Eu tinha trinta anos e julgava que estava a corrigir o rapaz da cabana. Estava a acabar-lhe a frase. O zero é igual ao um nunca foi aritmética. Era o sulco e a contagem a insistir que eram a mesma onda. O rapaz tinha a equação. O homem tinha a analogia. Nenhum dos dois tinha o que eu tenho agora: os recibos.

IV

Os recibos

Eis o que nenhum dos dois podia ver, e o que eu daria muito para poder des-ver.

Eles julgavam que a bifurcação era uma metáfora. Uma tensão na cultura. Não sabiam que chegaria como produto. Construída, enviada, precificada, posta atrás de uma caixa de pagamento. O abandono da razão não seria o salto de um místico mas um contrato de termos de serviço. Os dois princípios primeiros da existência tornar-se-iam dois tipos de ser humano, e a diferença entre eles seria comprável. E a compra não se difundiria como as ferramentas sempre tinham feito. Capitalizar-se-ia, geração após geração, em duas espécies que já não conseguiriam ler as páginas uma da outra.

A tese tinha razão. Essa é a parte que eu quereria poder retirar. Eu queria ter razão sobre o portal. Afinal tive razão sobre a bifurcação.

Eu queria ter razão sobre o portal. Afinal tive razão sobre a bifurcação.
Posição Zero · a confissão
V

A última manhã antes dela

A Itzel, no portal, não era a bifurcação. Era o último momento antes dela. Duas pessoas num quarto, a ler as mesmas páginas, querendo dizer o mesmo com elas. Esse é o mundo que está a acabar. Não com uma guerra. Não com um dilúvio. Com um botão de compra: muitíssima gente a clicar nele, muitíssima a recusar, e os dois lados, dentro de poucas décadas, incapazes de entender o que o outro é.

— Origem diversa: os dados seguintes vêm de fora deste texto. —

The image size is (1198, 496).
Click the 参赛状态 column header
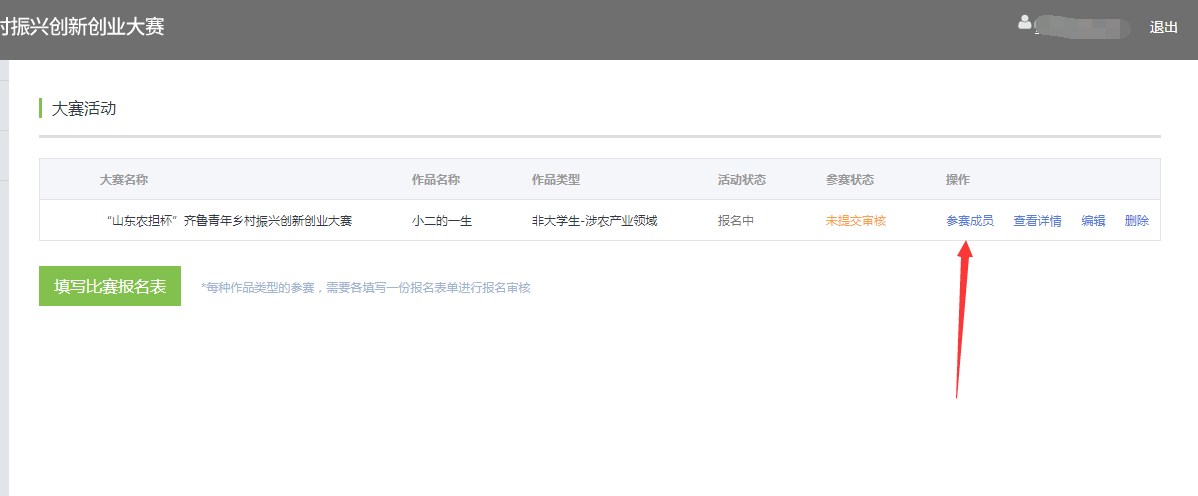(x=849, y=180)
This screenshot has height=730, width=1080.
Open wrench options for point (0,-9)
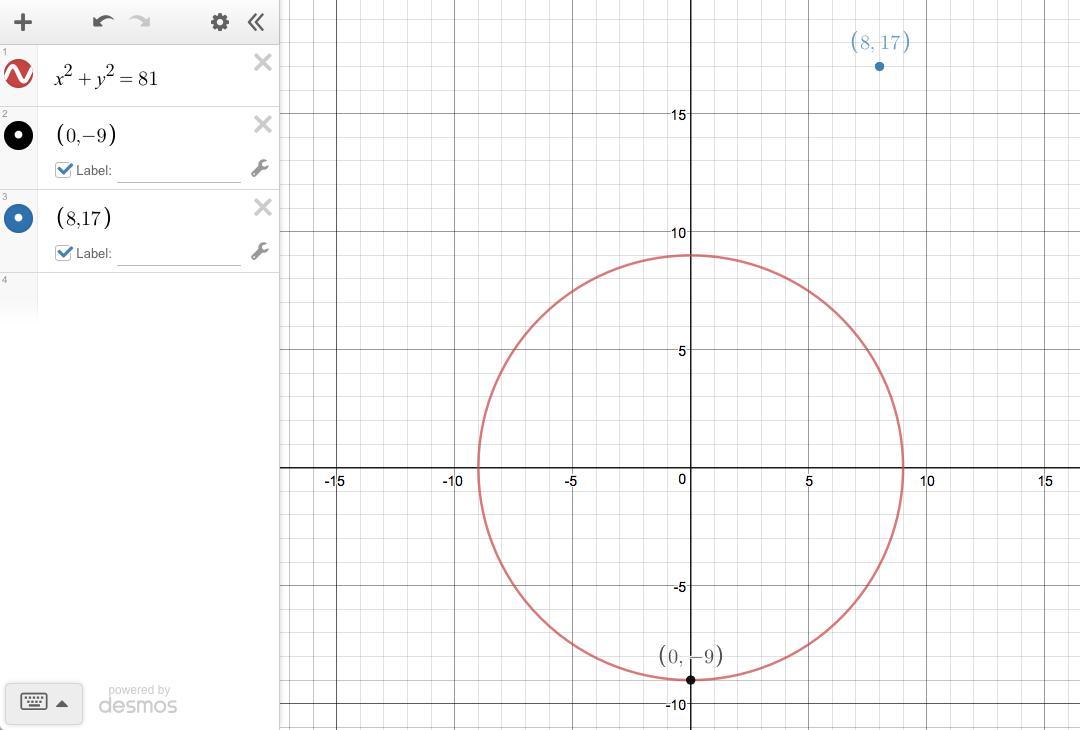click(x=260, y=168)
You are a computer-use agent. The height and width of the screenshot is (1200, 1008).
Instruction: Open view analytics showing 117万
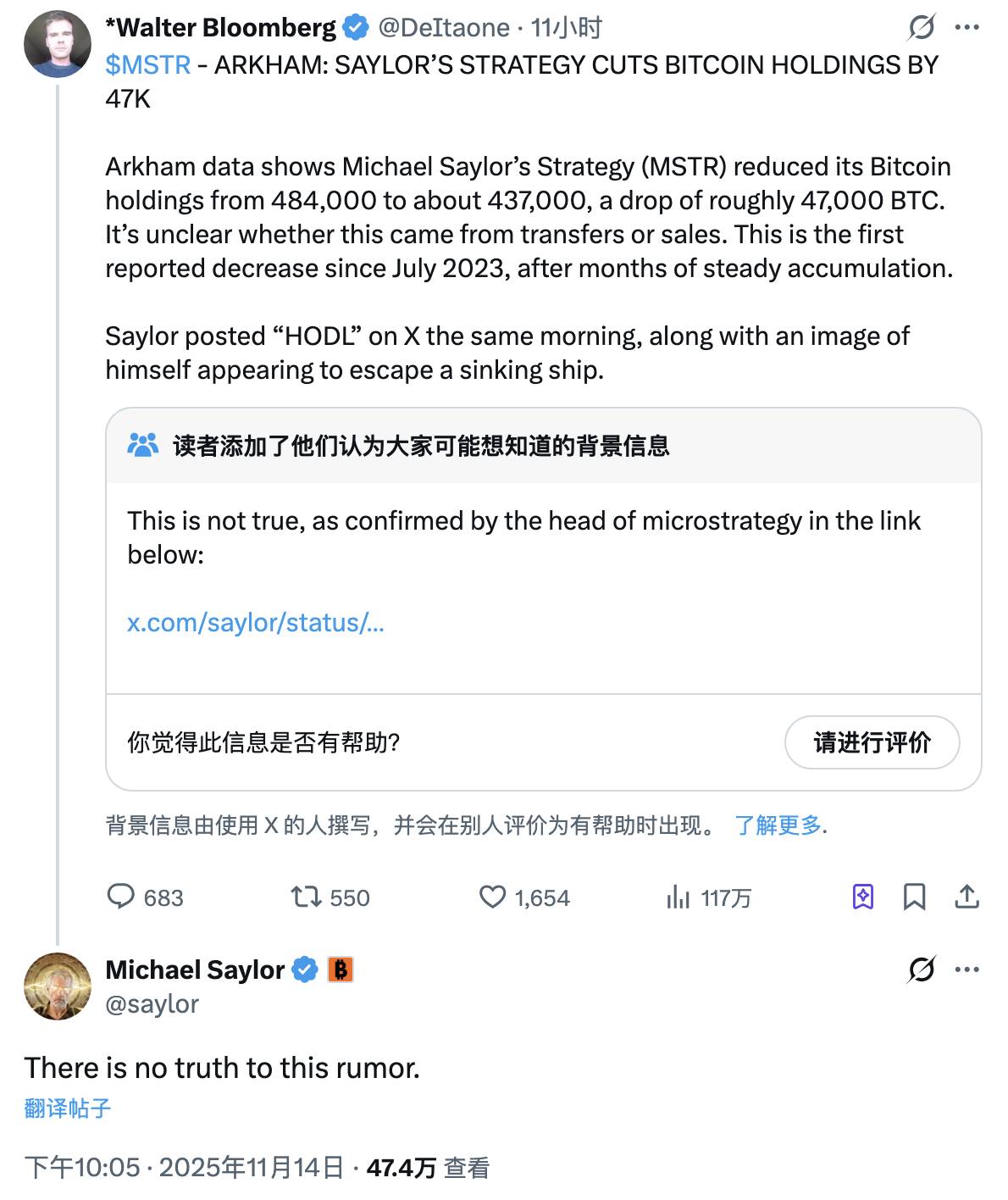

Escrevi trinta e tantos ensaios a rodear isto e a chamar-lhe outros nomes. O manifesto para a próxima mitologia era isto. Quando todos são deuses era isto. Julgava que estava a descrever uma cultura. Estava a descrever uma bifurcação, e estava de pé no lado de cá dela, com a luz atrás de mim, a ler páginas a alguém que quer dizer o mesmo que eu.

É aqui, portanto, que o capítulo começa. Não com a bifurcação. Com a última manhã antes dela. Uma cabana, um portal, um rapaz que teve razão da pior maneira, e o homem em que se tornou a dizê-lo outra vez para um gravador, e o homem de agora, a escrevê-lo, porque alguém tem de marcar o ponto onde a estrada era ainda uma só estrada.

Estamos, os três, ainda a dizer a mesma palavra. Ainda a oscilar entre o zero e o um.

Gostaria de mais uma manhã dessas. Desconfio que é esse o livro inteiro.

Ainda a oscilar entre o zero e o um.